**TEXTE SOURCE**
6 février 2014

6 Février 1919 : à Seattle, c’est la grève générale !

Posté par Paul dans la catégorie : Histoire locale, nationale, internationale : pages de mémoire; Un long combat pour la liberté et les droits .

« La soi-disant sympathique Grève de Seattle était une tentative de révolution. Qu’il n’y ait pas eu de violence n’y change rien… L’intention à peine voilée, était le renversement du système capitaliste; ici aujourd’hui, et demain partout… Certes il n’y eut ni de coups de feu, ni bombes, ni tués. La Révolution je le répète, ne nécessite pas de violence. La grève générale, comme elle fut appliquée à Seattle est en soi l’arme de la révolution, elle est d’autant plus dangereuse car elle est paisible. Pour réussir elle doit pouvoir tout arrêter : stopper le cours normal de la vie de la communauté… Ce qui veut dire court-circuiter le gouvernement. Et c’est là le seul but à atteindre, par tous les moyens possibles. »

**OBJECTIF**
Rédigez la suite du texte sur la grève générale de Seattle de 1919, en reprenant juste après sa dernière phrase.

**SECTION DES DONNÉES**
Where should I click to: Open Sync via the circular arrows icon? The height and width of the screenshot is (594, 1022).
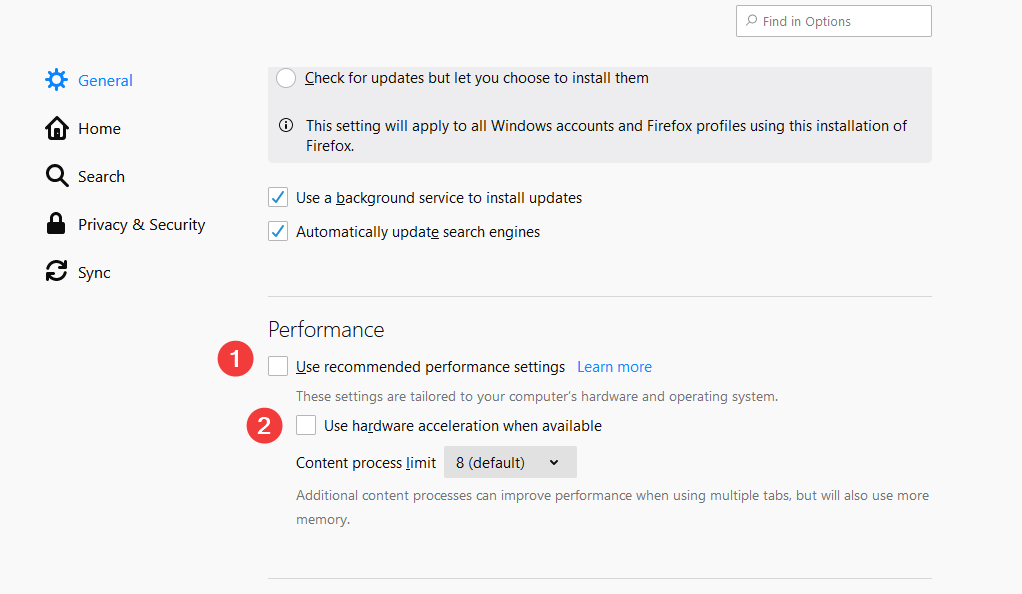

**RÉSULTAT**
C’est en ces termes que s’exprime le maire de Seattle, en février 1919, à l’issue d’un mouvement de grève qui a mobilisé une centaine de milliers de travailleurs et paralysé la ville pendant plusieurs journées. Au cours des vingt premières années du siècle, les grèves ont été nombreuses dans les grandes villes industrielles des Etats-Unis… Nous allons voir en quoi celle de Seattle, brève mais intense, se distingue des autres mouvements. Elle ne fut pas la plus longue, sûrement pas la plus violente, mais fut l’une de celles qui inquiéta le plus les autorités gouvernementales et le patronat, tant elle contenait en germe les principes d’organisation d’une société nouvelle à laquelle une fraction importante des travailleurs aspirait alors. Pendant les cinq journées que dura le conflit, les travailleurs impliqués dans le mouvement jetèrent les bases d’une nouvelle organisation sociale à l’échelle de la ville.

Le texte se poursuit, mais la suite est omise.